When James signed the Treaty of Anagni with the French and the Papacy, thus putting an end to the War of the Vespers, in 1295, the people of Sicily under James' younger brother Frederick III opposed him. When Frederick heard that James was preparing to go to war with him, he sent a messenger, Mountainer Pérez de Sosa, to Catalonia in an effort to stir up the barons and cities against James in 1298. Mountainer carried with him an Occitan poem, Ges per guerra no.m chal aver consir, intended as a communication with his supporters in Catalonia. This communiqué seems to have had in mind Ponç Hug as a recipient, for the count penned a response (under the title con d'Emppuria), A l'onrat rei Frederic terz vai dir, in which he praised Frederick's tact and diplomacy, but told him bluntly that he would not abandon his sovereign. This poetic transaction is usually dated to January-March, Spring, or August 1296, but Gerónimo Zurita in the seventeenth century specifically dated the embassy of Mountainer to 1298.

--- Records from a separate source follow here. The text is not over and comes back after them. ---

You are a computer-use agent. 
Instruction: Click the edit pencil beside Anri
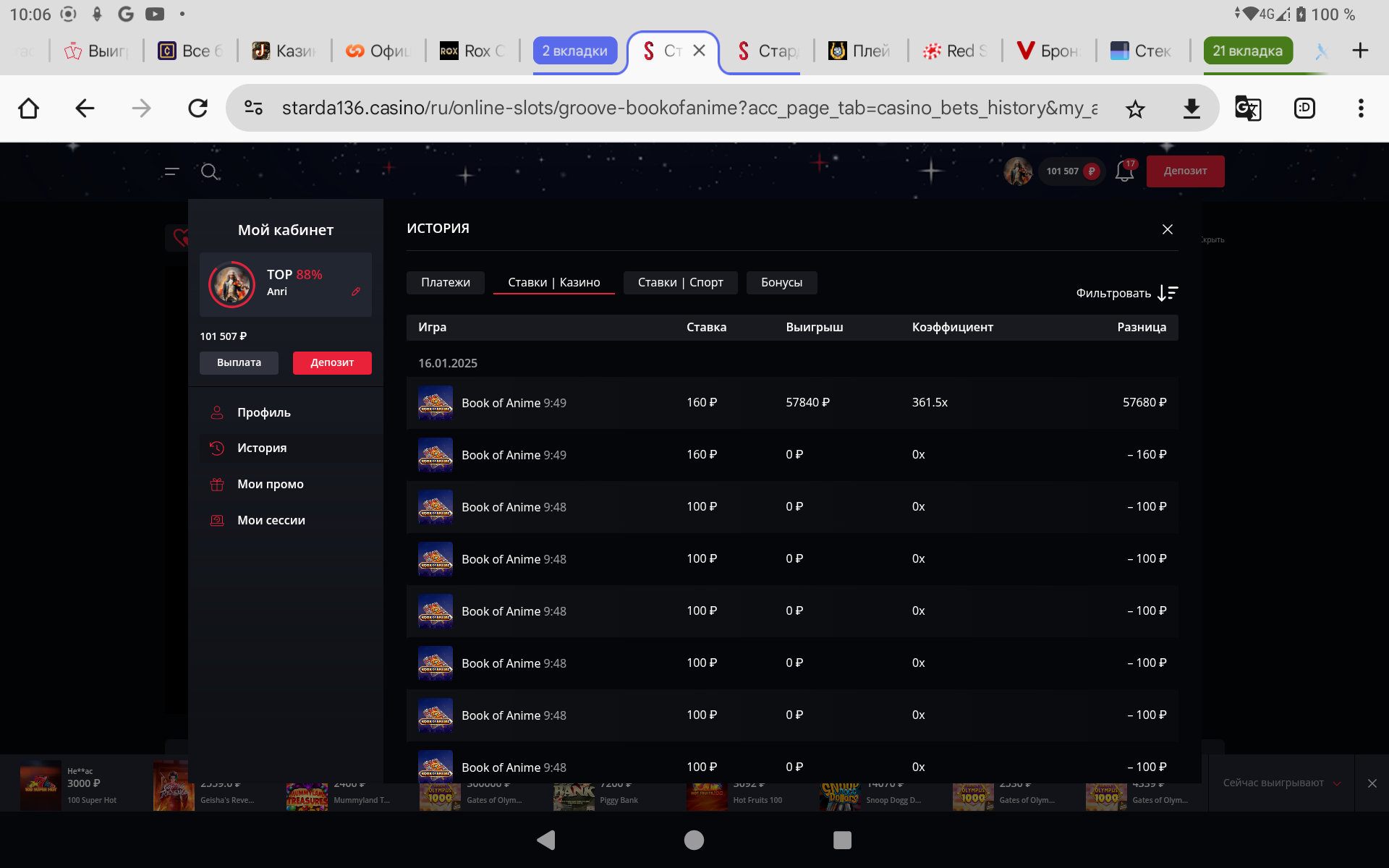pos(356,292)
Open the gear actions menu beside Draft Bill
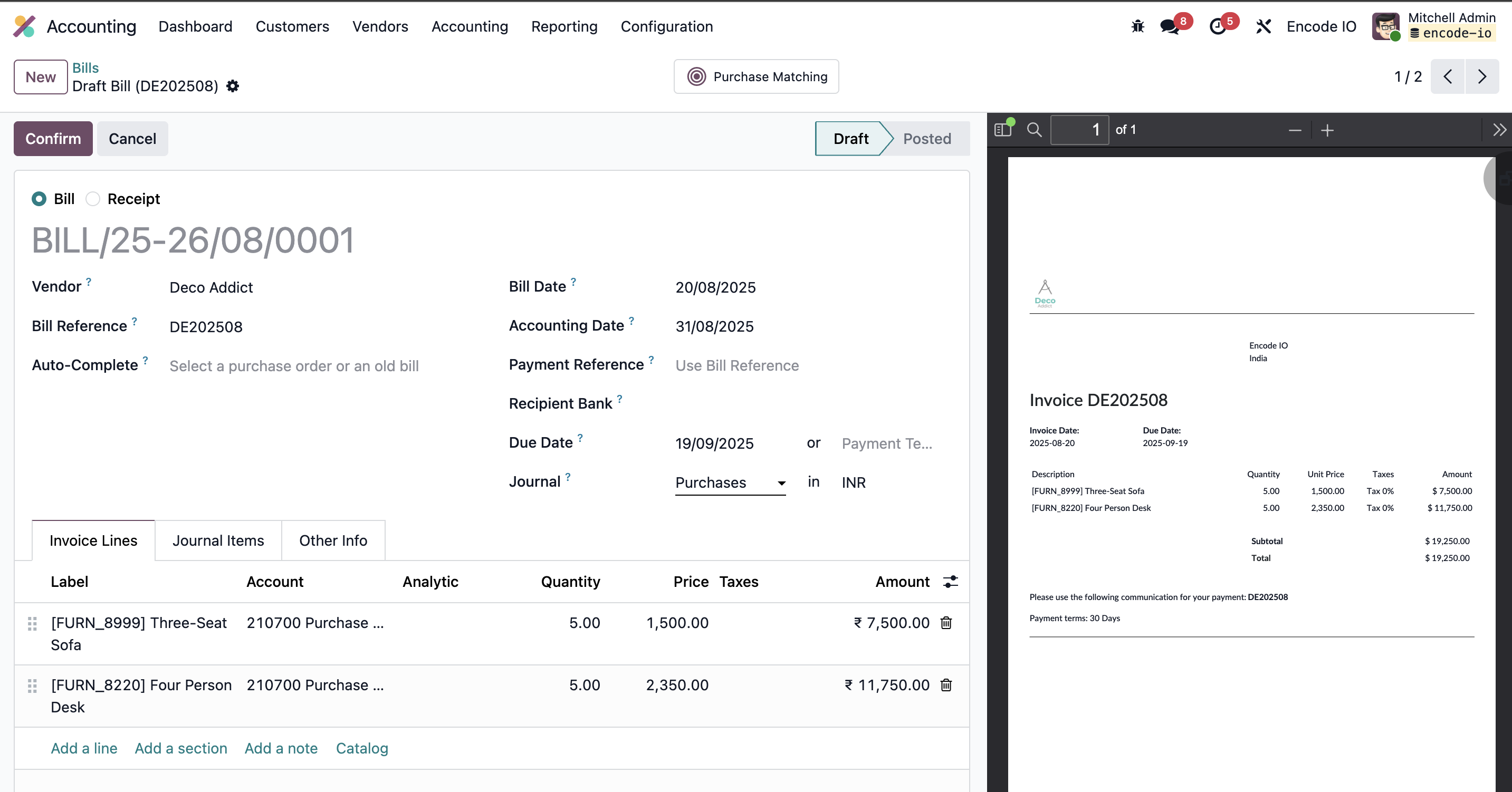The image size is (1512, 792). [x=233, y=86]
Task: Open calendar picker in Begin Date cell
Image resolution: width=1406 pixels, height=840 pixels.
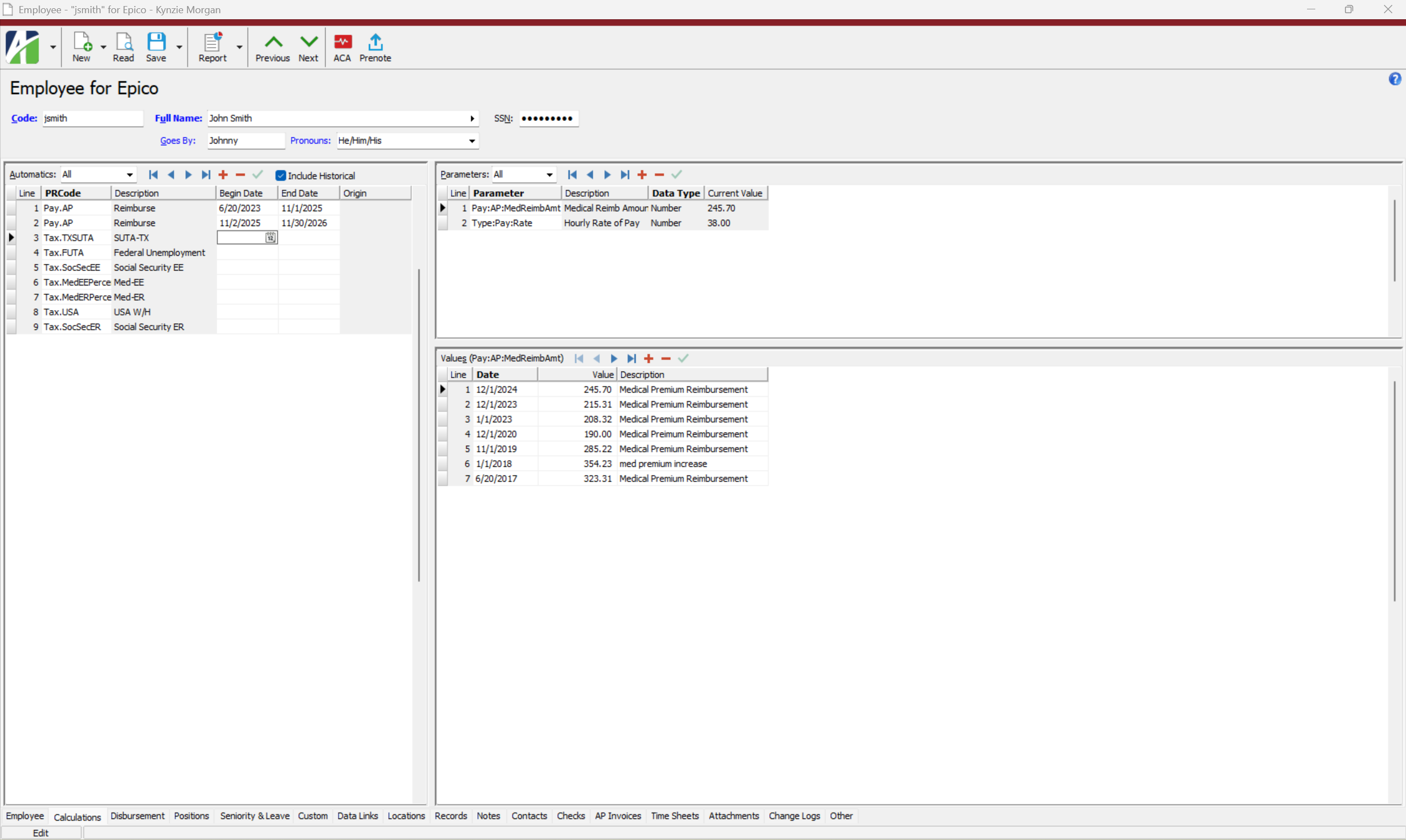Action: pos(271,238)
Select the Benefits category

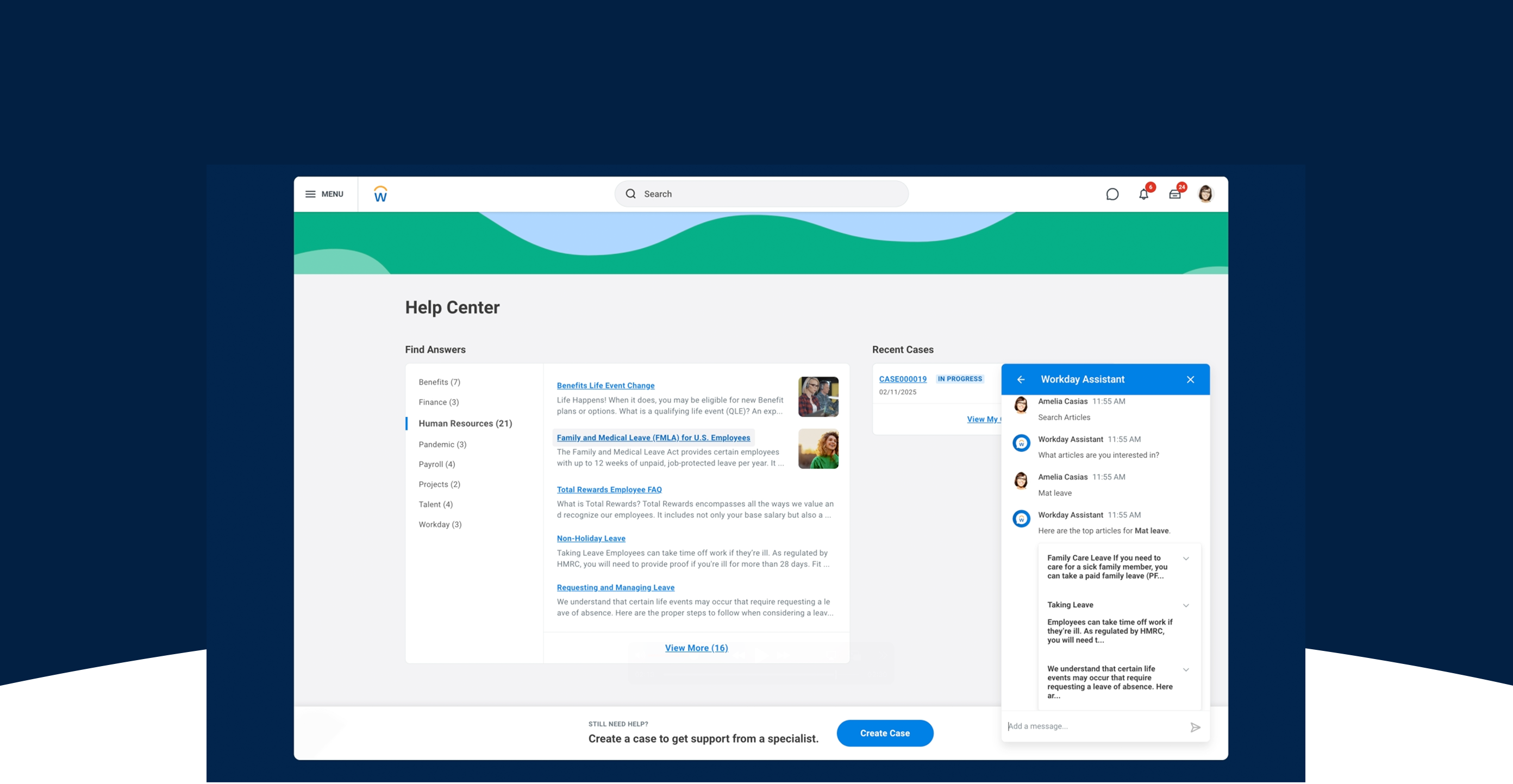439,382
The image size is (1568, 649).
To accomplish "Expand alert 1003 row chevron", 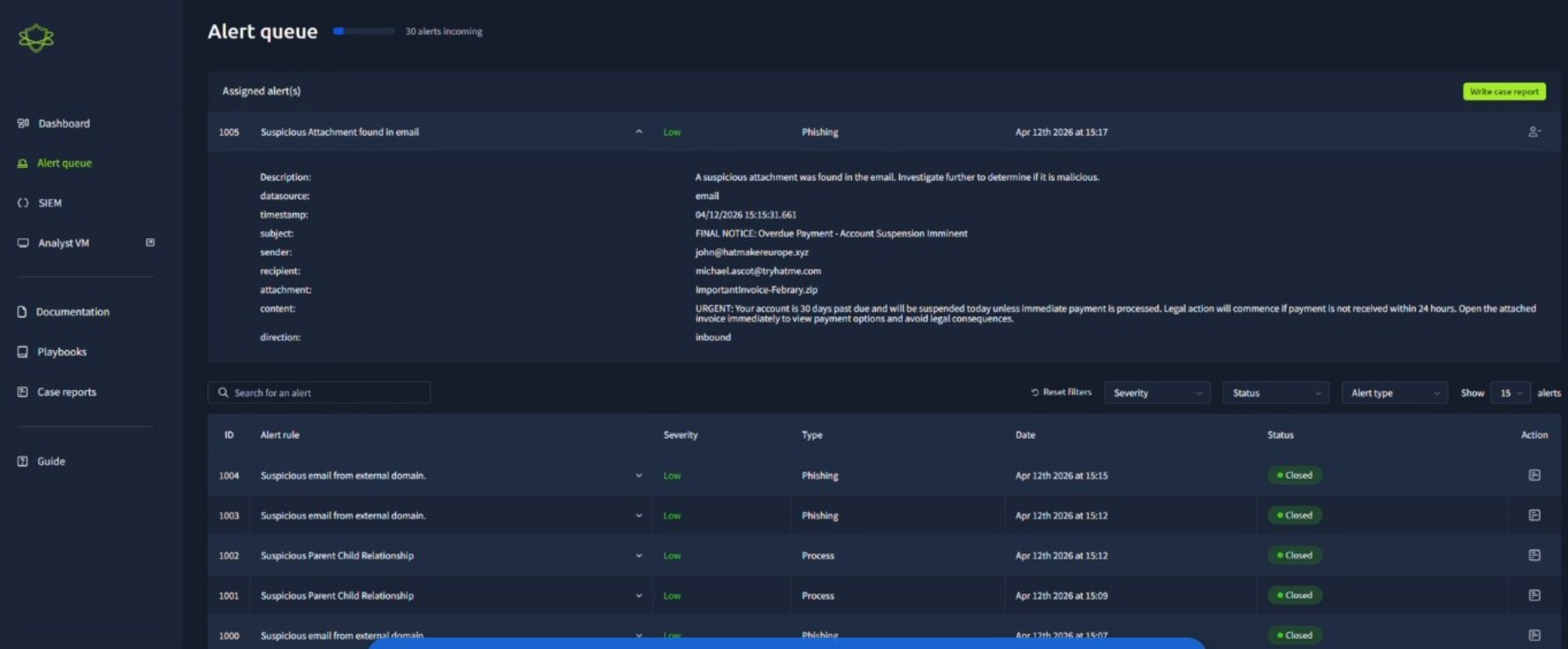I will 638,516.
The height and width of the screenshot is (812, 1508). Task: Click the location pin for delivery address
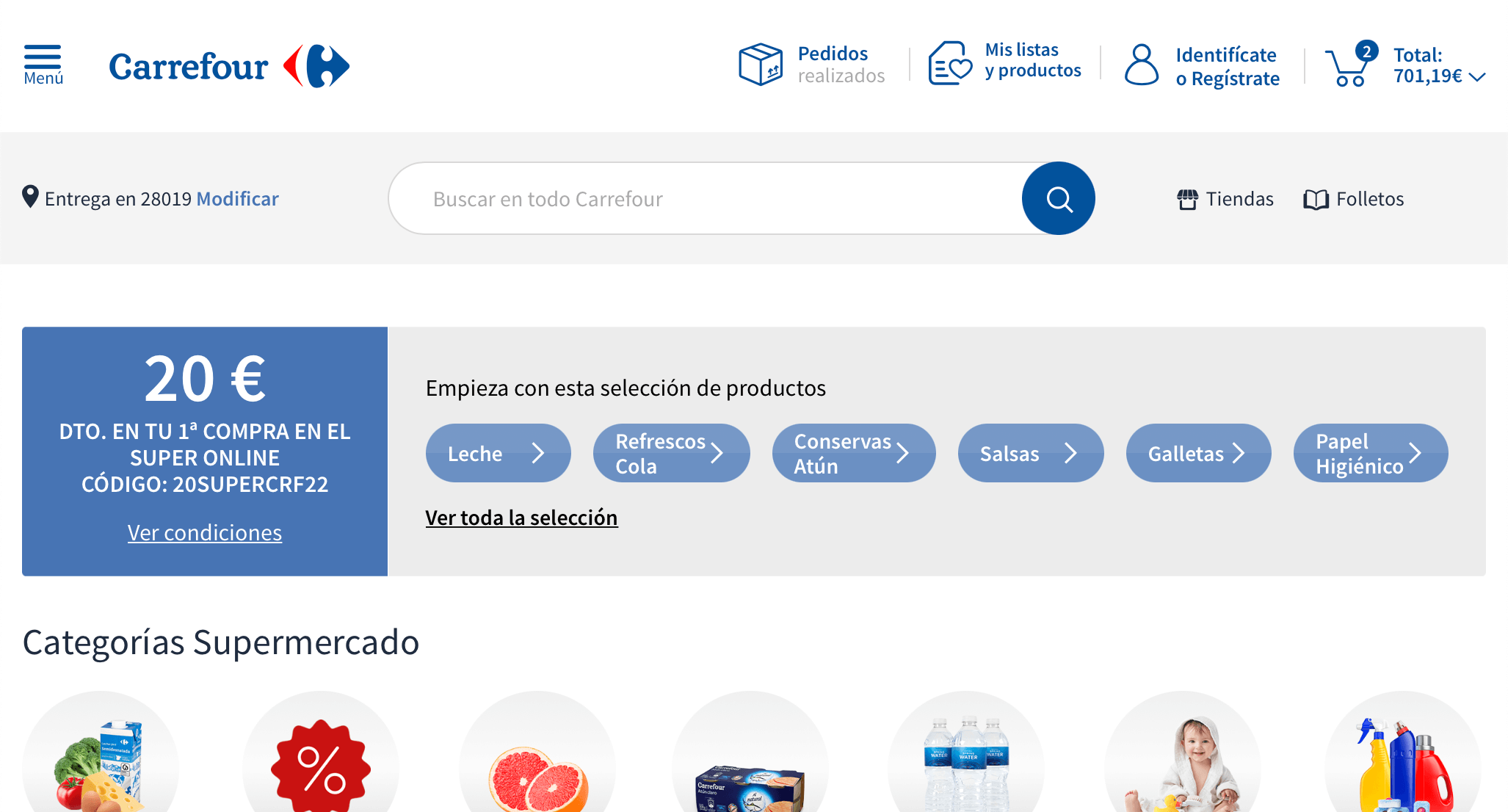[31, 197]
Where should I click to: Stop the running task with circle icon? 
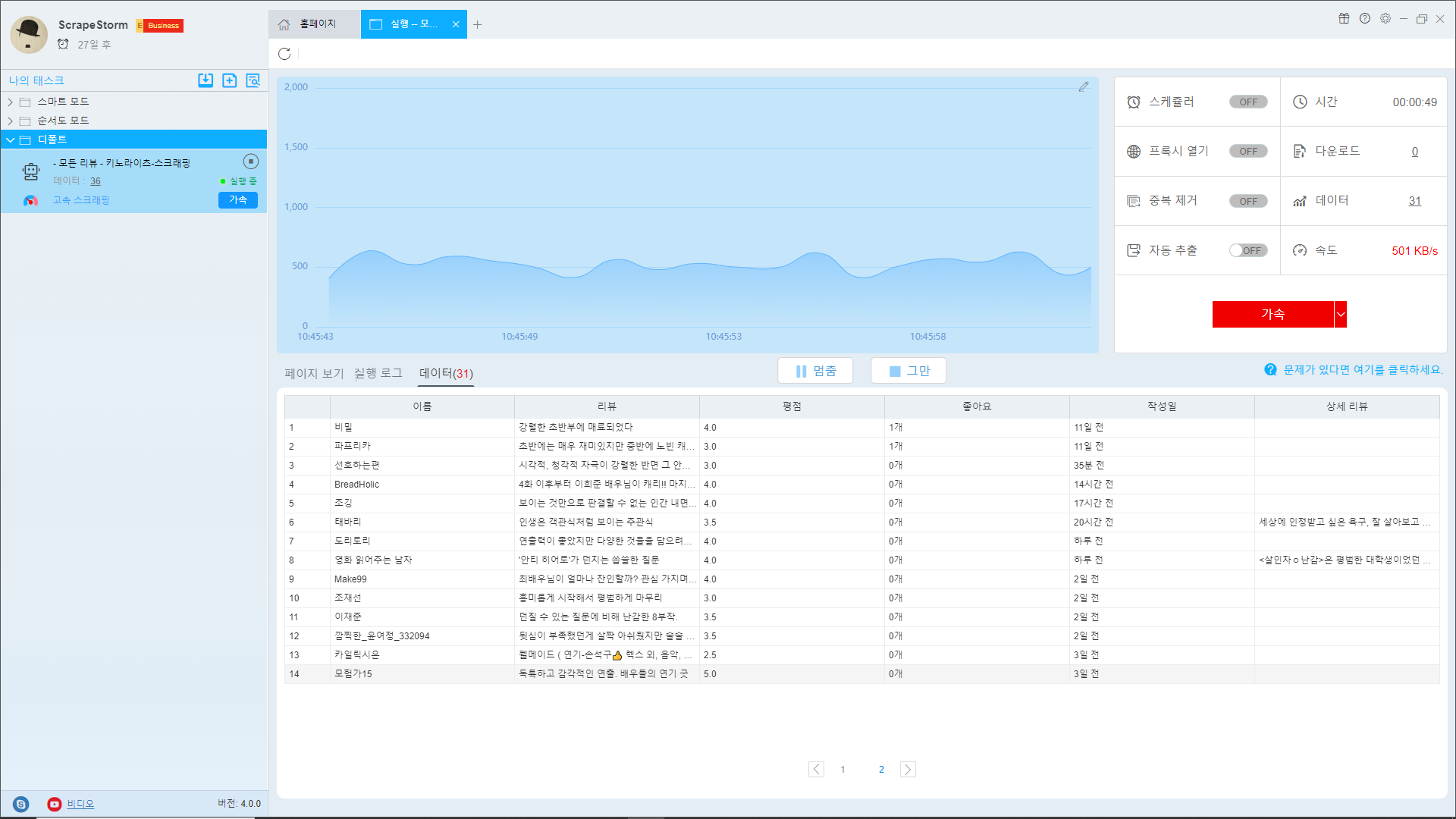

In the subsequent war, Ponç and his vassals fought with James' galleys at the Battle of Cape Orlando, while Huguet his brother fought among the ships of Frederick. Many subsequent scholars have assumed that Ponç had gone over to the side of his brother, but this is unlikely.

Ponç later turned against James and rose in revolt, driving his functionaries out of Empúries. But the king proved to powerful for his most powerful baron and Ponç was ruined and forced to submit in 1306.

==Family==
Ponç married (1281) the Marquesa de Cabrera, uniting Cabrera to Empúries. Between 1282 and 1313, Fra Romeu Sabruguera translated much of the Bible from Old French into 11,000 verses in Old Catalan. He dedicated the work (the "Biblia rimada") to the Countess Marquesa, whose interest was primarily in battles, of which he bragged there would be many. He had excluded the prophetic books in favour of the Books of Kings and the Maccabees.

The couple had three children:
- Hug (assassinated 1309), named heir
- Ponç VI (c.1290-1322), successor
- Blancaflor (died 1313)

==Sources==

- Corominas, John. "The Old Catalan Rhymed Legends of the Seville Bible". Hispanic Review 27, 3 (1959): 361–83
- Courcelles, Dominique De. "Les bibles en Catalogne à la fin du Moyen Âge ou l'occultation de la lettre sacrée" Revue de l'histoire des religions 218, 1 (2001): 65–82.
- Hillgarth, J. N. The Spanish Kingdoms, 1250–1516, vol. 1. Oxford: Clarendon Press, 1976.
- Riquer, Martín de. Los trovadores: historia literaria y textos, 3 vols. Barcelona: Planeta, 1975.
- Simo Rodríguez, María Isabel. "Un conflicto entre Ponce Hugo VI, conde de Ampurias, y los Venecianos," Historia, instituciones, documentos 4 (1977): 583–96.